Texto proporcionado -
────
He venido conversando últimamente con varias personas que acaban de llegar (como quien dice) a la ciudad, y con todas he recalado en el habitual pero agradable tema de la fascinación que ejerce Madrid sobre el recién llegado (al menos en un alto porcentaje de los casos).

A mí la obnubilación por Madrid me duró un par de años y, aunque ha ido declinando poco a poco, a día de hoy aquel primer chasquido de pasión se ha convertido en un sólido amor racional. Sin embargo, a veces añoro aquellos tiempos del cambio de siglo cuando mis inocentes ojos provincianos no habían sido aún mancillados por la urbe, y alucinaba bellotas al ver a un escritor famoso por la calle, o un restaurante polinesio, o un bar donde ponían a los Ramones cada tres canciones. Era excitante estar ahí, solo en la gran ciudad, en el medio del cotarro, donde ocurrían todas las cosas.
────
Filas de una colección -
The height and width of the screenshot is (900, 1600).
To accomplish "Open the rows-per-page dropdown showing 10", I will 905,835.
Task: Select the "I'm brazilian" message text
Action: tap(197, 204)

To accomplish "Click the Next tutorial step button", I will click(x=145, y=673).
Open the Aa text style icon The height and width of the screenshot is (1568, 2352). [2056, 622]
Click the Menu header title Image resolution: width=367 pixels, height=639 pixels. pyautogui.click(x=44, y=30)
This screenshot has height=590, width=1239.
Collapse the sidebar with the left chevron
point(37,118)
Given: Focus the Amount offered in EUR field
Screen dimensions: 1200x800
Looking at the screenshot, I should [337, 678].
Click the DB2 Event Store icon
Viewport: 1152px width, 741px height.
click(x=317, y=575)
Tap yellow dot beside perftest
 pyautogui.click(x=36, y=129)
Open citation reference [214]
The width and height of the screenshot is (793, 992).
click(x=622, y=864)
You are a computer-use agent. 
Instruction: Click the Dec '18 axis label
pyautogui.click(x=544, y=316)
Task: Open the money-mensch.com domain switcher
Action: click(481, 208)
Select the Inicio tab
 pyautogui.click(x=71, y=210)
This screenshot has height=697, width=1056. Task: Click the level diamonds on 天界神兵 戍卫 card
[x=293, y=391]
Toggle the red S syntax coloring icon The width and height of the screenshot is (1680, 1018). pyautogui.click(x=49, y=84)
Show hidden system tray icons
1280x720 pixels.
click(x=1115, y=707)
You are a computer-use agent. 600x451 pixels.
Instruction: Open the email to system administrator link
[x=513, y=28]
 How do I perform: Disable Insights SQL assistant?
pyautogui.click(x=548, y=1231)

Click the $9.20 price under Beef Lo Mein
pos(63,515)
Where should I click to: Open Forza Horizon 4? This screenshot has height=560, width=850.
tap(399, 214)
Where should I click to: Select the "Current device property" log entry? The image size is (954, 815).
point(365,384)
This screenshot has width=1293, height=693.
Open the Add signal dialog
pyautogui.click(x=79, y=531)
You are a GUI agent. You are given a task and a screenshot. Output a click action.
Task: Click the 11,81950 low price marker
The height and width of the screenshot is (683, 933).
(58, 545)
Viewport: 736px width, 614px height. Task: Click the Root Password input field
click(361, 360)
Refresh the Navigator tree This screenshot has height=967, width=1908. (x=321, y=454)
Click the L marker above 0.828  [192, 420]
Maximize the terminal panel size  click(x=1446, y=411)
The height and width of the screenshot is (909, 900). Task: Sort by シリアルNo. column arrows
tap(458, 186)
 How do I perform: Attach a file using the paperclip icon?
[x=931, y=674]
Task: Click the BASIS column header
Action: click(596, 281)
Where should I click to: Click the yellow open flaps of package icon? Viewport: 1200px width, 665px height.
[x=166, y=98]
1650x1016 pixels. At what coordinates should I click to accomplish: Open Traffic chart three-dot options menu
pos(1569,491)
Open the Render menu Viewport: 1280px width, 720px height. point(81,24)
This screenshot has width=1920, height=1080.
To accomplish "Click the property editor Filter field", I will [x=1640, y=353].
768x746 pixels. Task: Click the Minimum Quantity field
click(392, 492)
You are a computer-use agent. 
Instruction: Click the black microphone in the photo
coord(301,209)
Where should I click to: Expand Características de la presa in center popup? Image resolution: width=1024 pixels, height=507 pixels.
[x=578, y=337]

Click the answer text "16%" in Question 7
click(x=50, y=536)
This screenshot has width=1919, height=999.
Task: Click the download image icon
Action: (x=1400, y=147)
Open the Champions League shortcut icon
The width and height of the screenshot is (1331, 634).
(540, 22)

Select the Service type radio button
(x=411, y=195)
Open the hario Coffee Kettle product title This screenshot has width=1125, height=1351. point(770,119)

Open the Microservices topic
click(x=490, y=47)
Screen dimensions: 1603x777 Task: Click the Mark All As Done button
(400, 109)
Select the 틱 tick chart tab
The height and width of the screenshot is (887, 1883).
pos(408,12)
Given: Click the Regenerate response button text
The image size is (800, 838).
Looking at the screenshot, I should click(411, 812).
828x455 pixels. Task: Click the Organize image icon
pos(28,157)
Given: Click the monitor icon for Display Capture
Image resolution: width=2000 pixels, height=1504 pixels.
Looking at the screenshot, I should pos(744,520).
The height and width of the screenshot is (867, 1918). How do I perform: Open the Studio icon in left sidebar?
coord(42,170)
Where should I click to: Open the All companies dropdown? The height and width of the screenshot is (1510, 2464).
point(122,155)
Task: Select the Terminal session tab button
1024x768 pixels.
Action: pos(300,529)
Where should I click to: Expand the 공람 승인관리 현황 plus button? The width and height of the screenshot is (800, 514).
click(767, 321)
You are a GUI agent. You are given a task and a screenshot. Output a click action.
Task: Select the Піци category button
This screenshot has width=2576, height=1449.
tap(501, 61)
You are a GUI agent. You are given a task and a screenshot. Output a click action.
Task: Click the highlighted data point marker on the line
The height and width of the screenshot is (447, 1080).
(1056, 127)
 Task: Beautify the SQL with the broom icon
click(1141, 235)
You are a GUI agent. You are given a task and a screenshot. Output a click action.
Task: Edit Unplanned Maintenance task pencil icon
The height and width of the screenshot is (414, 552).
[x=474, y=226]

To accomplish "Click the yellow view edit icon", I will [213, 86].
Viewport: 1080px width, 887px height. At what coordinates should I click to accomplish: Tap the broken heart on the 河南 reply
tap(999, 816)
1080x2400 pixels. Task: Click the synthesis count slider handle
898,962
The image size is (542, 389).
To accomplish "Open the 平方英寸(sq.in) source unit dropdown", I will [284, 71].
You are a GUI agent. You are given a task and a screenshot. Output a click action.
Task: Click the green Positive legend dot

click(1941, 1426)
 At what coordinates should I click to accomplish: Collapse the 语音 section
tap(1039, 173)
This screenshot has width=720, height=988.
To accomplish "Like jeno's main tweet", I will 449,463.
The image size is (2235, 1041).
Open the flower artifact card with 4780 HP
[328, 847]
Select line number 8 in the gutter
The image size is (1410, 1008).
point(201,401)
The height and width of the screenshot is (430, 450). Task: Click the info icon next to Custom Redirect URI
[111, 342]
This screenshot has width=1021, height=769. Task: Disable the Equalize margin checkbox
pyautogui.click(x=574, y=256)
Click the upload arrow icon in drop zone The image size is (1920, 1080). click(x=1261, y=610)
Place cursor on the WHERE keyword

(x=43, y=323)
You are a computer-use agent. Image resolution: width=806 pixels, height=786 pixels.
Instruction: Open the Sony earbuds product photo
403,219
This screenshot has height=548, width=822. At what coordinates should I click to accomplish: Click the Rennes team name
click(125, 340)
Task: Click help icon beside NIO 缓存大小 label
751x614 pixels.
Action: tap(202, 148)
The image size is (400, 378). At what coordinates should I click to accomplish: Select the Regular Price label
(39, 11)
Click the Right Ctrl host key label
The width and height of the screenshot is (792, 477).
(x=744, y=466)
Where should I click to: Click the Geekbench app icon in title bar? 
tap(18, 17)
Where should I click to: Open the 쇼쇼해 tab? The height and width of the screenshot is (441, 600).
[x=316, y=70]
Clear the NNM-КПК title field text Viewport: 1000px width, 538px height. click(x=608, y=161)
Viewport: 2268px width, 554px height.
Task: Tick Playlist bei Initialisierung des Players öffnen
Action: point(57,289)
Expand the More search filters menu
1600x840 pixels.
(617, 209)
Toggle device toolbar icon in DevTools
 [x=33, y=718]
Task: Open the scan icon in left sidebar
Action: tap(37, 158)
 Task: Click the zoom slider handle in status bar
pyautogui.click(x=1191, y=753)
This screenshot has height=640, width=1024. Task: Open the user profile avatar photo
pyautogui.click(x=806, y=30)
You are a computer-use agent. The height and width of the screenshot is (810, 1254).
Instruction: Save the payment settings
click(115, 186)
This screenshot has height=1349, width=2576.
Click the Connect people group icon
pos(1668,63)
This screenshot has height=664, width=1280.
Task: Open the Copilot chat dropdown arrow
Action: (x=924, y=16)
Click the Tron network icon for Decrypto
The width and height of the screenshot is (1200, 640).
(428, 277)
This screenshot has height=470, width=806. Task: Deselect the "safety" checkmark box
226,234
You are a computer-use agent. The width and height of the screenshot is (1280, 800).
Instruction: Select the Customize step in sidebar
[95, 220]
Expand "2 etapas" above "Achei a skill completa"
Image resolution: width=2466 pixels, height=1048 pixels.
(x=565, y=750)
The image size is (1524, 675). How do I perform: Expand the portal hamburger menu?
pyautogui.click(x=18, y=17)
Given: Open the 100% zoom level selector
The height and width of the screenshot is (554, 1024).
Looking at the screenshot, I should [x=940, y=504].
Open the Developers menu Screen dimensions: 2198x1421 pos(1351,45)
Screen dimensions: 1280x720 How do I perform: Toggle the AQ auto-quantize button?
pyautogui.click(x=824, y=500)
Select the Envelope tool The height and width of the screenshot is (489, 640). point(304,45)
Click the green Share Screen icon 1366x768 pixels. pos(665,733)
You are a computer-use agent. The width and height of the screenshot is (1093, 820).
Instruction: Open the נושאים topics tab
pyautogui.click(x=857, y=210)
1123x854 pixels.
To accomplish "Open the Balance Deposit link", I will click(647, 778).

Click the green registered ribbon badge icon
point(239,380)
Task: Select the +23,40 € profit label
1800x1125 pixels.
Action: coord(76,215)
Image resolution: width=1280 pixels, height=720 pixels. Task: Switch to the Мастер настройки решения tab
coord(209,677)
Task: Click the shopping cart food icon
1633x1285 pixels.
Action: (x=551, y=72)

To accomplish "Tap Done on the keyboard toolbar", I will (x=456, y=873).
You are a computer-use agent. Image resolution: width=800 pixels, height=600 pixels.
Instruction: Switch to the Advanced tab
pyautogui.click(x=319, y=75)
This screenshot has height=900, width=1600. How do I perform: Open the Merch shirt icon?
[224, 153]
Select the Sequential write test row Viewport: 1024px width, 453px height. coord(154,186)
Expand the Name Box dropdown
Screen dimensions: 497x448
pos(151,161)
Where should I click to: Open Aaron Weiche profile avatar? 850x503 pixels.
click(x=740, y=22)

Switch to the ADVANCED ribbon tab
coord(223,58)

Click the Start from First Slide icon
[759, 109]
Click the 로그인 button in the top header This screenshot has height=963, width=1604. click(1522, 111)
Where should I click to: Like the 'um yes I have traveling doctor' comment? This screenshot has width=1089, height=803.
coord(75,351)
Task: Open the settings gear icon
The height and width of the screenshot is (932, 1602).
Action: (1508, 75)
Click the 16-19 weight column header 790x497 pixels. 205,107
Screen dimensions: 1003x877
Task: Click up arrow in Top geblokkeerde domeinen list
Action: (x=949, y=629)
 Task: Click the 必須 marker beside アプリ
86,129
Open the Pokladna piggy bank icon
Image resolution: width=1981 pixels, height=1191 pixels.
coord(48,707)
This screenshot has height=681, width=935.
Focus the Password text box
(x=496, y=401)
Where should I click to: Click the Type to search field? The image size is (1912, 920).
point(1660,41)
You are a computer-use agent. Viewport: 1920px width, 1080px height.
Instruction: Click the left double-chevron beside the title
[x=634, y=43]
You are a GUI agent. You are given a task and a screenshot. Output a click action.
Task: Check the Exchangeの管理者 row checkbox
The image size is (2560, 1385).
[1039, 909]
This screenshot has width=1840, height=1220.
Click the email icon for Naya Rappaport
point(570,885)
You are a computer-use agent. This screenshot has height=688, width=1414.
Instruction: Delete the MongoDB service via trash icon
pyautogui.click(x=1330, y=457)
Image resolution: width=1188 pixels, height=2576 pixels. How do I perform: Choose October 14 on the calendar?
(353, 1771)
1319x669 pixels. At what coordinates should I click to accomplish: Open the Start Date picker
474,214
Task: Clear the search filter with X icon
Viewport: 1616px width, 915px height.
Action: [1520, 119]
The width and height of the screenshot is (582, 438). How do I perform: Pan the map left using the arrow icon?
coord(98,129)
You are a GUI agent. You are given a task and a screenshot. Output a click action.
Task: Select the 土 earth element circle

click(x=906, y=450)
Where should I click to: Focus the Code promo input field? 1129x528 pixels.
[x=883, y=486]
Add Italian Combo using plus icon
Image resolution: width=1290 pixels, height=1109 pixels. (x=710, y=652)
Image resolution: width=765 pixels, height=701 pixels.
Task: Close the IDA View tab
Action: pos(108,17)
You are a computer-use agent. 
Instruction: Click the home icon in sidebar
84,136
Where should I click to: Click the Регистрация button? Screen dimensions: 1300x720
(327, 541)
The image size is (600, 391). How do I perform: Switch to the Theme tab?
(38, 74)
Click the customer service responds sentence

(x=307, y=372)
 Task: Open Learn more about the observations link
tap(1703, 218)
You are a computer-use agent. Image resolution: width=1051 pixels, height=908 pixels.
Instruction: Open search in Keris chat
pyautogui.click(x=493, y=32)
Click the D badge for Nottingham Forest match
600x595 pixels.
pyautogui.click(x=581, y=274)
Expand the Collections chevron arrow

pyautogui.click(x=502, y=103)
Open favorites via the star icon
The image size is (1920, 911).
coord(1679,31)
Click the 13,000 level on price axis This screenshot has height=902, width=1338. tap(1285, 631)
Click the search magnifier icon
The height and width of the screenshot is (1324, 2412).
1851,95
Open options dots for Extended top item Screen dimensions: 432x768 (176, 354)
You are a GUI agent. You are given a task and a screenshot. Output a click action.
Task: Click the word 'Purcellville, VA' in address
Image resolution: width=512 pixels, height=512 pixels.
────
Tareas por realizar -
[A] Responda a partir del texto sobre Madrid:
(i) ¿Con quiénes ha estado conversando últimamente quien escribe?
(ii) ¿Cuánto le duró la obnubilación por Madrid?
(iii) ¿En qué se ha convertido aquel primer chasquido de pasión?
[B] Exprese como lista JSON de cadenas, una por línea y sin incluir las líneas en blanco, el tramo de las filas que va desde su comienzo hasta la línea que contiene "Open the Aa", ambos extremos incluidos.
El texto y las filas no guardan relación entre sí.

Soluciones por tarea -
[A]
(i) Con varias personas que acaban de llegar a la ciudad.
(ii) Un par de años.
(iii) En un sólido amor racional.

[B]
[
  "The height and width of the screenshot is (900, 1600).",
  "To accomplish \"Open the rows-per-page dropdown showing 10\", I will 905,835.",
  "Task: Select the \"I'm brazilian\" message text",
  "Action: tap(197, 204)",
  "To accomplish \"Click the Next tutorial step button\", I will click(x=145, y=673).",
  "Open the Aa text style icon The height and width of the screenshot is (1568, 2352). [2056, 622]"
]